Kaeppler dan Phillips (1993a) melaporkan bahwa tanaman yang kurang
nutrisi dan stress air tidak menunjukkan perubahan metilasi yang diamati pada
regeneran kultur jaringan. Perubahan metilasi terjadi ditandai dengan pemberian
zat pengatur tumbuh pada media kultur jaringan (Kaeppler et al. 1998). Menurut
Kakutani et al. (1996) mengatakan hipometilasi DNA yang terjadi dapat
meningkatkan laju mutasi disebabkan terjadinya peningkatan transposisi elemen
atau peningkatan laju rekombinasi yang dimediasi pengaturan genom kembali dan
mengakibatkan tanaman menderita cacat atau penyimpangan lain.
90
Kaeppler (1992) mengemukakan terjadinya hipometilasi DNA memiliki
frekuensi yang sangat tinggi pada kultur jaringan. Akan tetapi pada kultur jaringan
tidak selalu terjadi penurunan metilasi siotosin. Bucherna et al. (2001)
melaporkan,
ketika kultur dipelihara pada level sitokinin lebih dibandingkan
dengan auksin sehingga kandungan metilasi sitosin DNA tinggi dalam kultur
suspensi pada tanaman terung. Menurut Smulders et al. (1995) mendeteksi terjadi
peningkatan metilasi pada kalus tomat dibandingkan dengan daun induk, sama
halnya terjadi pada kacang hasil turunan dari kultur jaringan menunjukkan terjadi
proses hipermetilasi (Cecchini et al. 1992), perubahan metilasi DNA pada
tanaman kultur jaringan kentang (Hardining, 1994), pisang (peraza-Echeverria et
al. 2001) dan kelapa sawit (Matthes et al. 2001).
Jika regenerasi kultur jaringan dalam kondisi kultur sangat lama maka
dapat terjadi frekuensi mutasi yang tinggi ( Fukui, 1983). Ini menunjukkan bahwa
lamanya dalam kultur merupakan faktor mutagenik karena penelitian mutasi ini
tidak dari sumber eksplan, tetapi perubahan metilasi terjadi dalam kondisi
pertumbuhan kultur jaringan (Li et al. 2002). Demetilasi terjadi selama kondisi
kultur jaringan menunjukkan bahwa gen-gen dapat diaktifkan melalui proses
kultur jaringan (Finnegan et al. 1998).
Woffe et al. (1999) metilasi pada C dalam DNA genomik memainkan
peran kunci dalam regulasi ekspresi gen.
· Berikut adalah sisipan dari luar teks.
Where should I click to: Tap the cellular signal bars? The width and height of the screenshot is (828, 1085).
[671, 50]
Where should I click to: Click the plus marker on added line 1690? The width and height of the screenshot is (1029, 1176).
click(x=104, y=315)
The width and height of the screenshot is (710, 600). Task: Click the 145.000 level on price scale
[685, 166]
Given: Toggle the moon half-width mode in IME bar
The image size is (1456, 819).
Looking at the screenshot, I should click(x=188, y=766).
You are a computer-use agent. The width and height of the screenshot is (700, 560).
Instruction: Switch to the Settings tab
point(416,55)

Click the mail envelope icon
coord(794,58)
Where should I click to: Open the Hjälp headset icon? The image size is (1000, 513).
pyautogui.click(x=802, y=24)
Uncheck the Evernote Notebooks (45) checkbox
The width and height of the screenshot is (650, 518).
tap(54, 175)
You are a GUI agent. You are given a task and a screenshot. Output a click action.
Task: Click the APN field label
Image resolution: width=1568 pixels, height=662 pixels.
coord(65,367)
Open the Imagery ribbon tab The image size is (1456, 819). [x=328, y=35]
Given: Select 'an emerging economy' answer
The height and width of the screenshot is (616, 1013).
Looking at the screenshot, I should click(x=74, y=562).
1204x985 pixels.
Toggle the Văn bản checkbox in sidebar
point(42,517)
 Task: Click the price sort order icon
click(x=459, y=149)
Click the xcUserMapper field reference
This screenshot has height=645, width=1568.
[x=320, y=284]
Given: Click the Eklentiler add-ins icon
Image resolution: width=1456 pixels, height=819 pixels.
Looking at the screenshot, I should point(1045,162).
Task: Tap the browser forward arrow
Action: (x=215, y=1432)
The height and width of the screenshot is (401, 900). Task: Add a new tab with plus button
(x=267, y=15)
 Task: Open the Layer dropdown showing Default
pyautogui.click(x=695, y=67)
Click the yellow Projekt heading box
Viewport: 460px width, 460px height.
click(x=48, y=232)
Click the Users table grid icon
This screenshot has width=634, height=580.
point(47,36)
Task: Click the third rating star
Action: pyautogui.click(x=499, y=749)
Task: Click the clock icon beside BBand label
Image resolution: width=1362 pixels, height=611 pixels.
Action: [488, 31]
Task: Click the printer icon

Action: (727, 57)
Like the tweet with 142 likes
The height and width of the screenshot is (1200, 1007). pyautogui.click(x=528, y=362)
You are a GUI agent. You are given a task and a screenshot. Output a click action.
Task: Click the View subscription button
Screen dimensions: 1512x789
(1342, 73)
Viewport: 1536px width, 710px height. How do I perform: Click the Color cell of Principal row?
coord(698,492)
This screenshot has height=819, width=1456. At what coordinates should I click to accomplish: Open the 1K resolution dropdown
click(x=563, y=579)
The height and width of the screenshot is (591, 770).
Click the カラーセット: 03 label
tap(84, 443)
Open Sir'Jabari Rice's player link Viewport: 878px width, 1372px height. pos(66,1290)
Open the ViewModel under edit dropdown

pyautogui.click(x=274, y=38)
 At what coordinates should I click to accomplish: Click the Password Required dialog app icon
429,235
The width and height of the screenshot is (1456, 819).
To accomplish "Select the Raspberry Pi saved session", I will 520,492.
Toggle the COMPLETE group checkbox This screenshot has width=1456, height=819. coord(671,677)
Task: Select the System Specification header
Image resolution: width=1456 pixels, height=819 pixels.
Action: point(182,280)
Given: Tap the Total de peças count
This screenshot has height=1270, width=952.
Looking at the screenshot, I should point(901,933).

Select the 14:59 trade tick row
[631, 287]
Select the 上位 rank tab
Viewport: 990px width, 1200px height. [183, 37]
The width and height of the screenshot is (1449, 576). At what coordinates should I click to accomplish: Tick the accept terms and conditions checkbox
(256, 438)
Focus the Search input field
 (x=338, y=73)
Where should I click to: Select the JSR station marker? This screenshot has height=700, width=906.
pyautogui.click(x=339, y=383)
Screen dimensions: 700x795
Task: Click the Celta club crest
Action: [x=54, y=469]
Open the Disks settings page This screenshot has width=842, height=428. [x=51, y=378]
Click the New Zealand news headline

Sebagian besar hipotesis mengatakan
bahwa pola metilasi yang terbentuk selama perkembangan mengalami demetilasi
pada jaringan spesifik dimana kelompok metil dilepaskan dari tempat kritis dari
suatu gen yang telah dijadwalkan terekspresi pada tipe sel tertentu. Pola
perkembangan sel embrio, sebagian besar gen termetilasi kemudian diferensiasi
sel membentuk jaringan spesifik terjadi penghilangan kelompok metil pada basa
sitosin (demetilasi) sehingga gen-gen terekspresi pada jaringan tersebut (Gardner
et al. 1991). Tanaman dengan penurunan metilasi sitosin memperlihatkan
sejumlah fenotip dan perkembangan abnormal meliputi menurun dominasi apikal,
ukuran tanaman lebih kecil, ukuran dan bentuk daun berubah, fertilisasi menurun
dan waktu pembungaan berubah (Finnegan et al. 1996).